味覚と記憶

台風が一段落した様子なので、新宿まで出かける。実家からネクタリンが送られてきた(台風の前に収穫されてよかった)。ネクタリンは桃の一種で、傷みが早い。産毛はなく、赤が濃く、味も酸味があり、濃厚である。さっそくSに届けた。「超まいう〜!」というメールが返ってくる。

桃より傷みにくいので、毎年送ってもらう。私が育ったところはあんずと桃が取れた。もちろんりんごの産地である。桃は時期も短いのであまり食べれなかった。夕暮れどきに外から帰ってくると、台所には水を張ったボールに桃が4つプカプカと浮かんでいる。「触っちゃだめよ。夕飯のあとのデザートなんだから」と母に言われて、「わかってる」と返事をする。赤に近い桃色というより、白桃だったのか、薄いクリーム色に、おしりの部分だけ、はにかんだようなほんのりした桃色がかかっていた。

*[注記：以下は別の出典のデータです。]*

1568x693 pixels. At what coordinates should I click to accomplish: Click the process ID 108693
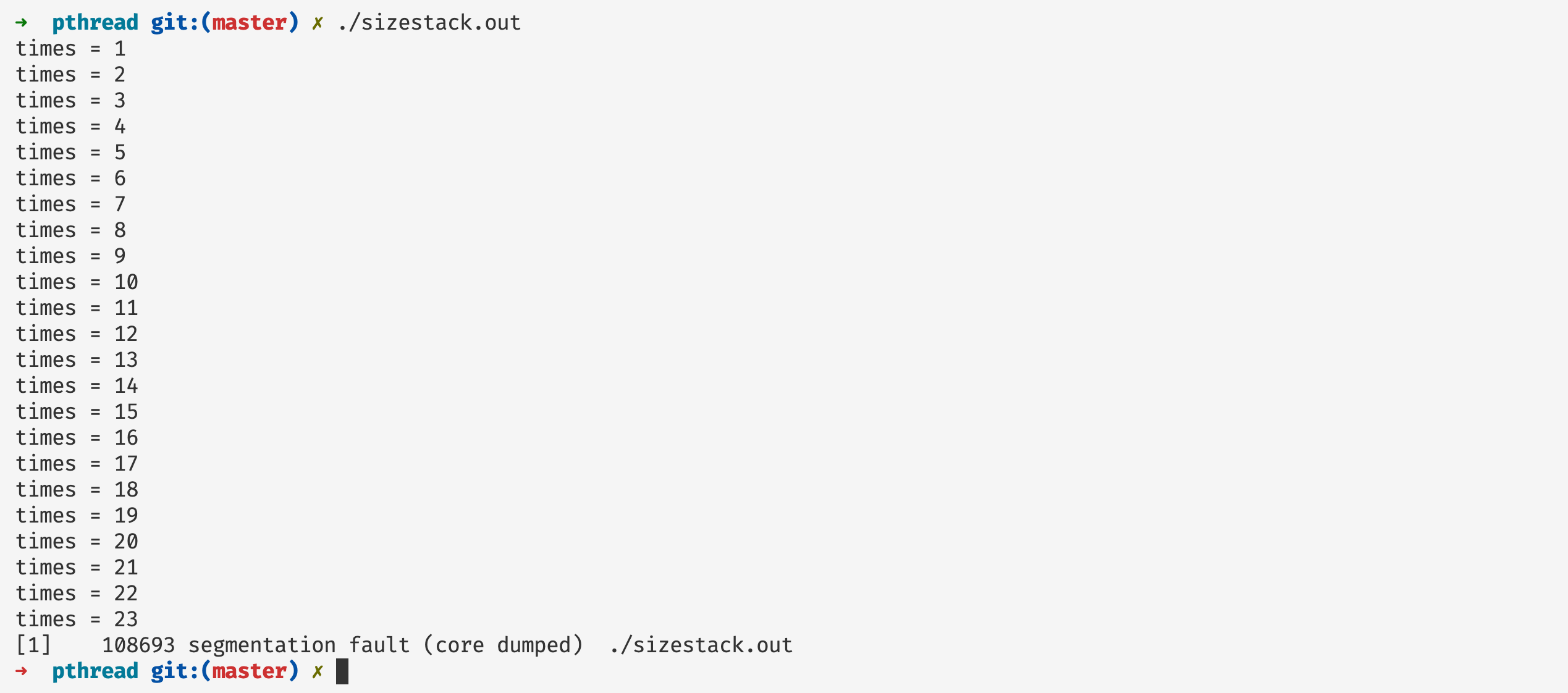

私はしばし、流しのシンクのヘリに手をかけ、目線を低くして桃を眺める。一面にやわらかそうな産毛が生えている。産毛で水がはじかれて、ところどころ銀色にひかっている。出ている桃の頭をつついてみる。ぷかぷか、くるくる舞いながら、だんだんに銀色が水に馴染んで消えていった。

待ちに待った食後。小さく切って皿に盛るときもあったが、まるまんま一つ食べられる時もあった。手で皮をつるりとむいて、汁をこぼしながらほおばりつく。おいしかった。一山4つの中には必ず一つまだ硬いものが入っていた。大抵母が食べた。それを言うと「おかあさん、硬いのが好きなんだよ。美味しいよ。食べてみる?」と笑いながら、包丁で皮をむき、小さく切って食べていた。硬いのも不味くはなかった。小学生の頃のことだ。

いまは地元の桃は手に入らないので、何年も食べていない。熟して木から落ちたあんずももう何年も食べていない。それが混ざり合ったようなネクタリンの味覚から、桃の記憶とあんずの記憶が引き出される。